"""

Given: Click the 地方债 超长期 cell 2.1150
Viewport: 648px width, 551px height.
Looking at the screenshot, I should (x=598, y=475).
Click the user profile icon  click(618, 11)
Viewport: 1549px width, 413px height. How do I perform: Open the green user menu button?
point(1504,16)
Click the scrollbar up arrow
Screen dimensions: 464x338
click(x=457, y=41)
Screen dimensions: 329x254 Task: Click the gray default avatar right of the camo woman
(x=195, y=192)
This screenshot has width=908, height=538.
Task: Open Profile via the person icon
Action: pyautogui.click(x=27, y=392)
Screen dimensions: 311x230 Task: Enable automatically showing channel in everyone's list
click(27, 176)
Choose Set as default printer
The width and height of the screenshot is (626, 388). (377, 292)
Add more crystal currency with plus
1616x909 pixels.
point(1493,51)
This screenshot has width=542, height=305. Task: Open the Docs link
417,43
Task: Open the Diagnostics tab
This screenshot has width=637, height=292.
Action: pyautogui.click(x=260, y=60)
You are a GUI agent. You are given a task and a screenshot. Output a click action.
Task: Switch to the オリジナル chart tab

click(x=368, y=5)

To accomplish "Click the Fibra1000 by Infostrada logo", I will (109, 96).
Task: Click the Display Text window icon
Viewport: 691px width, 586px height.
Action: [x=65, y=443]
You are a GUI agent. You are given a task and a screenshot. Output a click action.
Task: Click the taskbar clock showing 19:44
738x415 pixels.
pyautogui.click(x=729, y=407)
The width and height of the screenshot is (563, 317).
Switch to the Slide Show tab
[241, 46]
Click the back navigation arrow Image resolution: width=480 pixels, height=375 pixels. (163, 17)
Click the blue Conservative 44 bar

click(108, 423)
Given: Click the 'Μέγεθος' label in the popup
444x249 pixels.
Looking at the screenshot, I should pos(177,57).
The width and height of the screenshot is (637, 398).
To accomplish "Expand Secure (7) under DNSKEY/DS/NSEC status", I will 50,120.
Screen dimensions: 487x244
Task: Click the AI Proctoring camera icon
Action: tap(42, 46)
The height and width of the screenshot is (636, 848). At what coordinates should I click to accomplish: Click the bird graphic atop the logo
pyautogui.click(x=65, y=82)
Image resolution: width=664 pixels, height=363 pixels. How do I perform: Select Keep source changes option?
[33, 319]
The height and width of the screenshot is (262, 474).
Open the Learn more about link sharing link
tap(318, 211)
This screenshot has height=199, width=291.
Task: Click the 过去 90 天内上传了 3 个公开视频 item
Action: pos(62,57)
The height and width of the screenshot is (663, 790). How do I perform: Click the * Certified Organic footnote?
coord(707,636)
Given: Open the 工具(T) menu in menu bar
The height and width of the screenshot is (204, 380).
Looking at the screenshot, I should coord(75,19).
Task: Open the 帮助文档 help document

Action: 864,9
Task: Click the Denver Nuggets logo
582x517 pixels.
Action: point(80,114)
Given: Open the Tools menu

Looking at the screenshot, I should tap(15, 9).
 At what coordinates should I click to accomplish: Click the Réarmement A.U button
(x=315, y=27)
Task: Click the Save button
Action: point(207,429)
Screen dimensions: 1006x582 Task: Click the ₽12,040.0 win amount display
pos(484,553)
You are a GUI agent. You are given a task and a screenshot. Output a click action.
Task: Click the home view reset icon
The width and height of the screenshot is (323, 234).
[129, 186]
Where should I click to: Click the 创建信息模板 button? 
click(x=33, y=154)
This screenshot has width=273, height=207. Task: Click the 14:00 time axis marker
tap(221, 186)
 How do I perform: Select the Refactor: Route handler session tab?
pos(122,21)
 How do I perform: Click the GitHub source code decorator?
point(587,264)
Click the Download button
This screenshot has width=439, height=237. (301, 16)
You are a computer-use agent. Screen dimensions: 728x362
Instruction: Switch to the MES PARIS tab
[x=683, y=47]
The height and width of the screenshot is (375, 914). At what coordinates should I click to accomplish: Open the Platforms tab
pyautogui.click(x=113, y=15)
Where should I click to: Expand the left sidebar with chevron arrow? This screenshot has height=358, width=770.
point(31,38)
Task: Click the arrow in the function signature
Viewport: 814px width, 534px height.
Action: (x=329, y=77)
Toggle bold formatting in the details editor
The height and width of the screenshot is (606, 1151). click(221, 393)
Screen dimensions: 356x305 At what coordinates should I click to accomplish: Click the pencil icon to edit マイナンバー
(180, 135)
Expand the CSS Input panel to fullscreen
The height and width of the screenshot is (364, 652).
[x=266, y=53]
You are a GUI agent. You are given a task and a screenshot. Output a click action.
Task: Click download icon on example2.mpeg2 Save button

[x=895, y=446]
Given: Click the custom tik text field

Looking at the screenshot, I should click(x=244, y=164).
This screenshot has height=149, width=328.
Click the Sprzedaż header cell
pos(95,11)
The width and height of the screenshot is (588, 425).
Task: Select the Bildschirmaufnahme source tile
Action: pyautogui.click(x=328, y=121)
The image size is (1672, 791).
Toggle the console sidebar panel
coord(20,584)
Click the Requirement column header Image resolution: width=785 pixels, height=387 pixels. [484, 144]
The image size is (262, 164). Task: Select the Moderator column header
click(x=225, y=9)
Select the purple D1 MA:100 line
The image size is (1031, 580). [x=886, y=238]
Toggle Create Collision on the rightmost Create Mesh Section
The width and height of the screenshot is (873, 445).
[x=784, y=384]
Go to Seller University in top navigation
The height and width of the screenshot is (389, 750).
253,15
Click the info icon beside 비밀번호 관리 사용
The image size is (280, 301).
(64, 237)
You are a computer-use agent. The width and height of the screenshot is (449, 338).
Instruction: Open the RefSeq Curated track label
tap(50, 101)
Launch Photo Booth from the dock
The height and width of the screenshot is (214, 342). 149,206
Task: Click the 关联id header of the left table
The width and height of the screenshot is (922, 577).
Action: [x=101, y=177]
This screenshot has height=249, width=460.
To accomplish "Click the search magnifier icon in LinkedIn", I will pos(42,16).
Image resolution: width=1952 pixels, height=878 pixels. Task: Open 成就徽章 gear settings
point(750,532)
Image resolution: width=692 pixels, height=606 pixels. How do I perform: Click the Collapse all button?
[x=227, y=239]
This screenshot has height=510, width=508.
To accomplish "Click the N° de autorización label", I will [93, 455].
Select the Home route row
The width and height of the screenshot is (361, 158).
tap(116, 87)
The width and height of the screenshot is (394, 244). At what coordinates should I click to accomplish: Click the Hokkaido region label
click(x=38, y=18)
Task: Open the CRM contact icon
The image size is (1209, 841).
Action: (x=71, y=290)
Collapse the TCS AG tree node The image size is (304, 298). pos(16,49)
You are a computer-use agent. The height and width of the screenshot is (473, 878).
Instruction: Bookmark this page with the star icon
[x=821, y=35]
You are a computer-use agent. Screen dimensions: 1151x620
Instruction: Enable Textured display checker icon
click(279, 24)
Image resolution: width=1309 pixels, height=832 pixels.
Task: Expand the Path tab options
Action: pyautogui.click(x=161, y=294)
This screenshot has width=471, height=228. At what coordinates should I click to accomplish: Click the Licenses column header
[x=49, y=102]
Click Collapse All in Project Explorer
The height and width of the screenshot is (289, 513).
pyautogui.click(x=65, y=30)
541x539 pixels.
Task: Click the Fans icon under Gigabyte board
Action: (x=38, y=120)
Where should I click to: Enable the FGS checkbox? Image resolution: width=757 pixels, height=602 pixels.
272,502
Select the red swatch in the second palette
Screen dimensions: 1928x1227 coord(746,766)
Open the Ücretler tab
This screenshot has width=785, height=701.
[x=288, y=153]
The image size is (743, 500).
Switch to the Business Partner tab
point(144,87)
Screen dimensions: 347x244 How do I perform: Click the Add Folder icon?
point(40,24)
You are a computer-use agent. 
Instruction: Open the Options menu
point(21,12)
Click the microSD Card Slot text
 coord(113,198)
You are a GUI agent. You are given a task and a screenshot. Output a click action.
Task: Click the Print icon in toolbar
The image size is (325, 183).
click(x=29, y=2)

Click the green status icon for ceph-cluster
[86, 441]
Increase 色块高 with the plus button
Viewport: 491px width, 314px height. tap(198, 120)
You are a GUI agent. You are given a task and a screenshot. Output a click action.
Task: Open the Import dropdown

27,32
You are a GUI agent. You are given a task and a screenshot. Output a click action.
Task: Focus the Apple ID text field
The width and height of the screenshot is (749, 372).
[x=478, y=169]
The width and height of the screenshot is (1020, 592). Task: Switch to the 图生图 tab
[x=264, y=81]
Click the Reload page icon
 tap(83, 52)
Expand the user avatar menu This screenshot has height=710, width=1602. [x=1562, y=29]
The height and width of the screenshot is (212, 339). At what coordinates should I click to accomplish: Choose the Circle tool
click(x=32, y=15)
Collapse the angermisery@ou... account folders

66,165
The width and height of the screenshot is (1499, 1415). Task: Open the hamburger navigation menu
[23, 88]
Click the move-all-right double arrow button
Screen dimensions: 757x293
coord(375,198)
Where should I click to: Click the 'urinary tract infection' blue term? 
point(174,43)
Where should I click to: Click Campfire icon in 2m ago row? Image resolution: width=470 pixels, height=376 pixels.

"""

Exercise requirements —
Please find every line in the records that contains the word "computer", and copy it out.

Result —
You are a computer-use agent. Screen dimensions: 728x362
You are a computer-use agent. The width and height of the screenshot is (449, 338).
You are a computer-use agent. The height and width of the screenshot is (473, 878).
You are a computer-use agent. Screen dimensions: 1151x620
You are a computer-use agent. 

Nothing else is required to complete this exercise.